Responses of Coastal Upwelling to Tidally Induced Bottom Friction Dynamics and Plume-Modulated Geostrophy: A Process-Oriented Modeling Study

Abstract

Abstract We used a high-resolution cross-shelf two-dimensional numerical model to investigate the response of coastal wind-driven upwelling circulation to barotropic tidal forcing and lateral buoyant discharge over a broad continental shelf. We found that the tidally amplified asymmetric friction effect arising from the interaction between tidal and subtidal currents modulated the upwelling structure across the shelf. The interaction weakened the water outcropping (upwelling) in the inner shelf due to tidally amplified mixing, but enhanced cross-shore velocity offshore due to tidally induced asymmetric friction effect and nonlinear advection.
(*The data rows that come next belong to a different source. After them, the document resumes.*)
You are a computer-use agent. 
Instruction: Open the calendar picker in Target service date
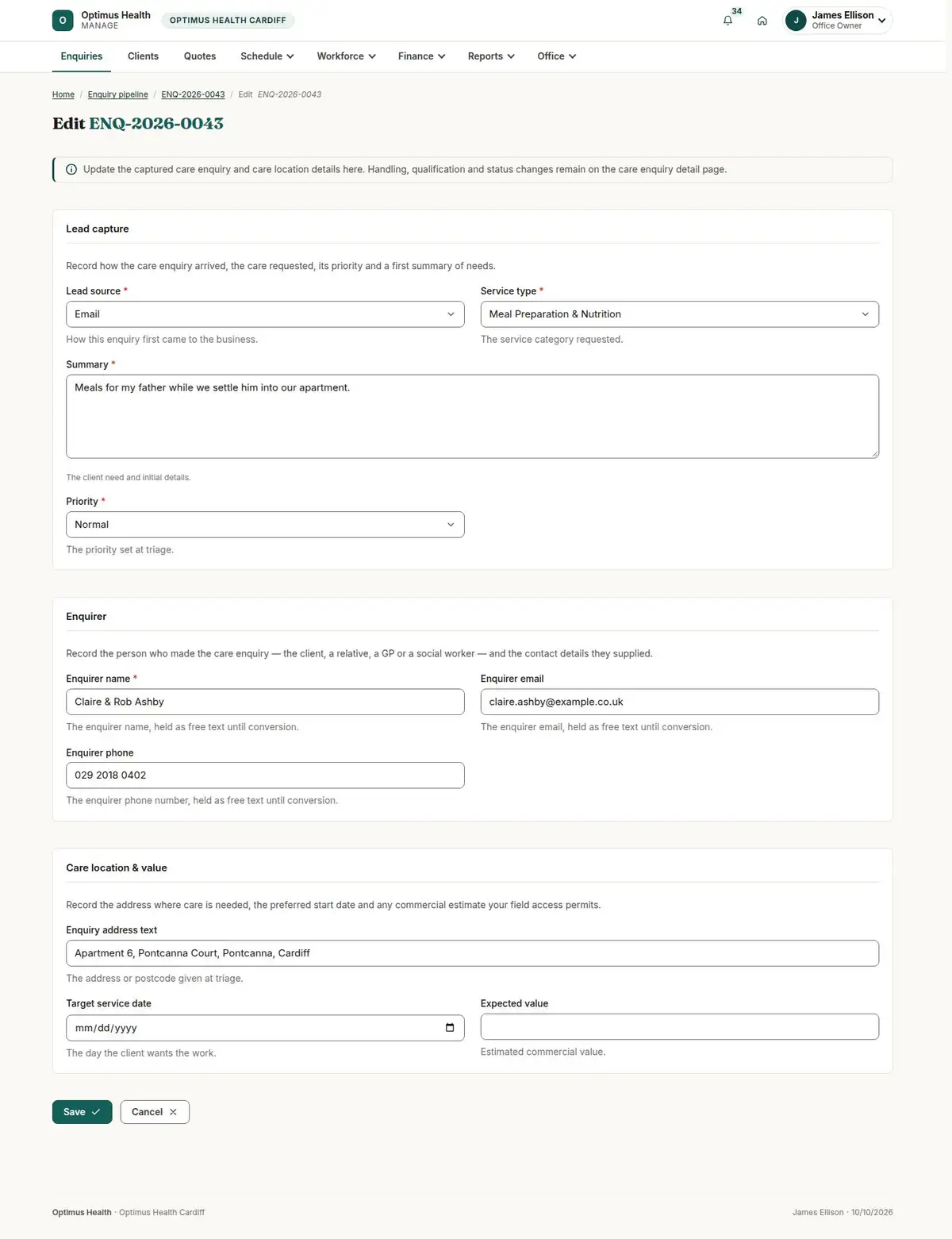(450, 1028)
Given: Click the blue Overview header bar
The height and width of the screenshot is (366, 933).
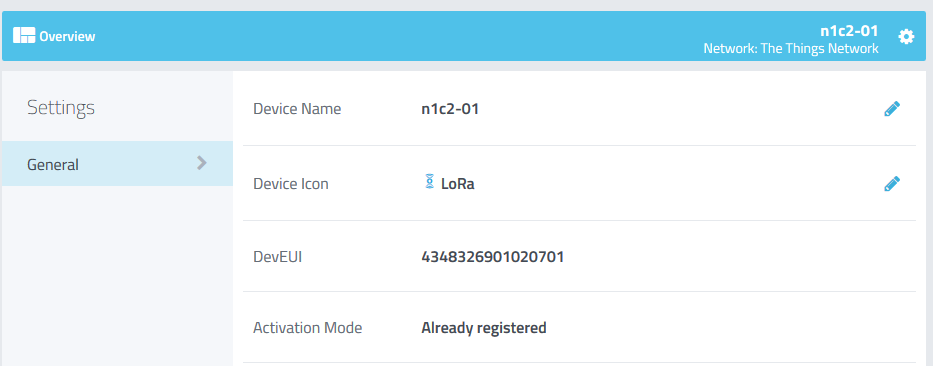Looking at the screenshot, I should 464,36.
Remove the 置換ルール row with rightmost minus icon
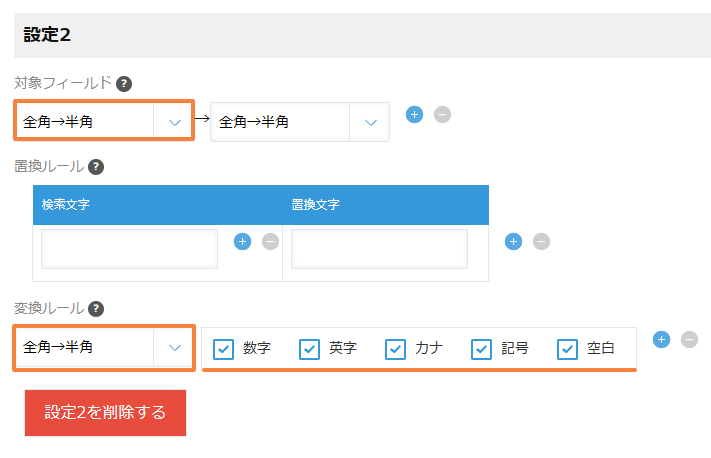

The enhanced mixing changed the density in the bottom boundary layer and subsequently in the upwelling front, which eventually weakened the geostrophic alongshore flow. The mass and stratification inputs of the lateral buoyant discharge weakened or even reversed geostrophic dynamics for alongshore and upslope transports. The reversed cross-shore density and elevation gradient induced by the buoyant influx weakened the alongshore current and the associated bottom friction effect. The upslope cross-shore transport was reduced due to weakened alongshore flow and the associated bottom Ekman transport. The mass of buoyant influx compensated for the wind-driven offshore transport in the upper layer. The upwelling could be reversed to downwelling when the transport of lateral influx exceeded the wind-driven offshore transport. The responses of upwelling circulation to tidal and lateral buoyancy forcing highlighted in this process-oriented study are fundamental for interpreting more complex wind-driven shelf circulation.